▶ _DOCUMENT PASSAGE_
──────────────────────────────

This database will be useful for studies of the global carbon cycle, especially focusing on fluxes of carbon between terrestrial ecosystems and the atmosphere. The database will also be useful for studies of land-use change, agriculture, and forestry. The region- and ecosystem-specific parameters provided in Appendix B will be useful for estimating both the recovery of ecosystems following disturbance and the oxidation of carbon in wood products.

Data Limitations and Restrictions

The methodology of Houghton (1999) is limited to deliberate changes in land use (e.g., clearing for agriculture and harvest of forests for timber and fuelwood) and does not account for all processes that affect ecosystem carbon storage and fluxes (e.g., natural disturbances; fire suppression and silvicultural practices; and environmental factors, such as CO2, nitrogen deposition, acid precipitation, ultraviolet radiation, and climate, that affect vegetation). Furthermore, the analysis ignores fluxes of carbon to or from ecosystems not directly affected by land-use change. In a study of net flux from land-use change in the United States (Houghton et al. 1999), the authors concluded that such environmental factors as climate and increased CO2 could have accounted for 2 to 4 times as much carbon accumulation as did recovery from previous harvests.

──────────────────────────────

▶ _EXERCISE BRIEF_
Output everything from "Data Limitations and" down to "from previous harvests." in the land-use carbon passage, copied word for word. You won't need the listing that comes next.

▶ _SUPPLIED INFORMATION_

──────────────────────────────

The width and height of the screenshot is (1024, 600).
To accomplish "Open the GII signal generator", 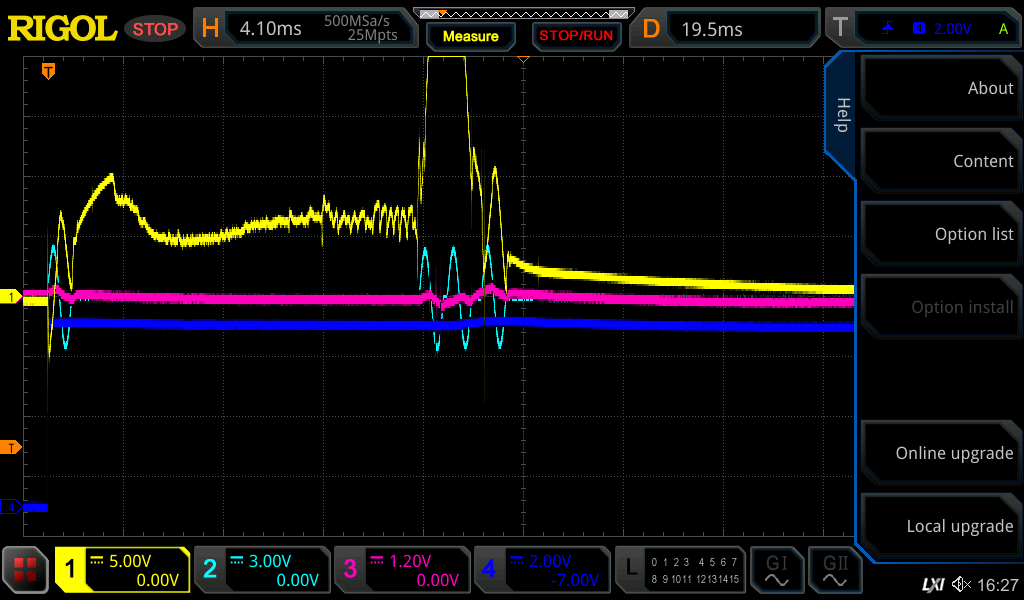I will [836, 571].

──────────────────────────────

▶ _TASK ANSWER_
Data Limitations and Restrictions

The methodology of Houghton (1999) is limited to deliberate changes in land use (e.g., clearing for agriculture and harvest of forests for timber and fuelwood) and does not account for all processes that affect ecosystem carbon storage and fluxes (e.g., natural disturbances; fire suppression and silvicultural practices; and environmental factors, such as CO2, nitrogen deposition, acid precipitation, ultraviolet radiation, and climate, that affect vegetation). Furthermore, the analysis ignores fluxes of carbon to or from ecosystems not directly affected by land-use change. In a study of net flux from land-use change in the United States (Houghton et al. 1999), the authors concluded that such environmental factors as climate and increased CO2 could have accounted for 2 to 4 times as much carbon accumulation as did recovery from previous harvests.